* _ASSIGNMENT 1_: In the Jason Golden profile, rewrite the paragraph beginning "Jason Golden (born 6 November 1985)" as a brief list that keeps its main facts.
* _ASSIGNMENT 2_: According to the Jason Golden profile, how many points did he score for the London Broncos?
* _ASSIGNMENT 3_: Edit the part of the Jason Golden profile that begins at "Jason Golden (born" and stops after "rugby league footballer.", replacing "former" with "retired".

* _PAGE EXTRACT_:
━━━━━━━━━━

Personal information
- Full name: Jason Golden
- Born: 6 November 1985 (age 40) Rothwell, West Yorkshire, England

Playing information
- Height: 6 ft 0 in (1.83 m)
- Weight: 15 st 4 lb (97 kg)
- Position: Second-row, Loose forward
Club
| Years | Team | Pld | T | G | FG | P |
| 2006 | York City Knights | 22 | 5 | 0 | 0 | 20 |
| 2007–08 | Wakefield Trinity Wildcats | 38 | 3 | 0 | 0 | 4 |
| 2009–12 | London Broncos | 55 | 4 | 0 | 0 | 16 |
| 2013–14 | York City Knights | 8 | 0 | 0 | 0 | 0 |
|  | Total | 123 | 12 | 0 | 0 | 40 |
Representative
| Years | Team | Pld | T | G | FG | P |
| 2009 | Ireland | 1 | 0 | 0 | 0 | 0 |
- Source:

= Jason Golden =

Ireland international rugby league footballer

Jason Golden (born 6 November 1985), also known by the nicknames of "Fleecey", "Golds", "The Golden Child" and "Tackle machine", is an English former professional rugby league footballer.

==Background==
Golden was born in Rothwell, Leeds, West Yorkshire.

━━━━━━━━━━

* _DATA LISTING_:
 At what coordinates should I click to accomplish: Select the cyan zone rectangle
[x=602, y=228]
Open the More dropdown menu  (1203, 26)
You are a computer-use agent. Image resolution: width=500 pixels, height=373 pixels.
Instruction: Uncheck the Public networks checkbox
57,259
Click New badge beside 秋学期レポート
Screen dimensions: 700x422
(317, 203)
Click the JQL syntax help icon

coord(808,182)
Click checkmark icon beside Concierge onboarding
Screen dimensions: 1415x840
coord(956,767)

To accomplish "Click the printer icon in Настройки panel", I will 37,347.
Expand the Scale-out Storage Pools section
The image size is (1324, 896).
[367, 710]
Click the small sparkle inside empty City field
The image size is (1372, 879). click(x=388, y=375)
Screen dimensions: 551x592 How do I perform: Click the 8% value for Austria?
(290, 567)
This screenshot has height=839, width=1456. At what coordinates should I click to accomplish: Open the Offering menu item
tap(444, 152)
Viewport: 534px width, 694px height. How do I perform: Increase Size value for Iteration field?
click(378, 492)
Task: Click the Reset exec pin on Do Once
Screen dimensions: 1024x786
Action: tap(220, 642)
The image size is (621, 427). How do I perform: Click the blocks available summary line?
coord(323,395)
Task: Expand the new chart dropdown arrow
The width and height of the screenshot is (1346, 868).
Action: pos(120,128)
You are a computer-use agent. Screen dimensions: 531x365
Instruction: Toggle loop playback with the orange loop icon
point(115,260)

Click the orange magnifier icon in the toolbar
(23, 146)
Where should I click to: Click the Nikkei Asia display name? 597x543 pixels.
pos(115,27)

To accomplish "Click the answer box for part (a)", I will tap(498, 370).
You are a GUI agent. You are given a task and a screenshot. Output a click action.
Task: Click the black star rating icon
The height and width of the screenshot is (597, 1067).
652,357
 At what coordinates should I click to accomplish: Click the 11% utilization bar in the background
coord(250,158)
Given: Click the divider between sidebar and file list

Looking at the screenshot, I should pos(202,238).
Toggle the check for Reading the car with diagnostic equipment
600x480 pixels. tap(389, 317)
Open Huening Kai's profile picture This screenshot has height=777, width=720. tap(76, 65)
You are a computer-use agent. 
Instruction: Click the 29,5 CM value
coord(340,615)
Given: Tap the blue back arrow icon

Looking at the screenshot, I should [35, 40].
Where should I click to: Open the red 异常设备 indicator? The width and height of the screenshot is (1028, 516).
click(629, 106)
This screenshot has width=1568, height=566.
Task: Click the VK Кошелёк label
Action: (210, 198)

━━━━━━━━━━

* _WRITTEN ANSWER 1_:
- Name: Jason Golden
- Born: 6 November 1985
- Nicknames: "Fleecey", "Golds", "The Golden Child" and "Tackle machine"
- Nationality: English
- Career: former professional rugby league footballer

* _WRITTEN ANSWER 2_: He scored 16 points for the London Broncos.

* _WRITTEN ANSWER 3_:
Jason Golden (born 6 November 1985), also known by the nicknames of "Fleecey", "Golds", "The Golden Child" and "Tackle machine", is an English retired professional rugby league footballer.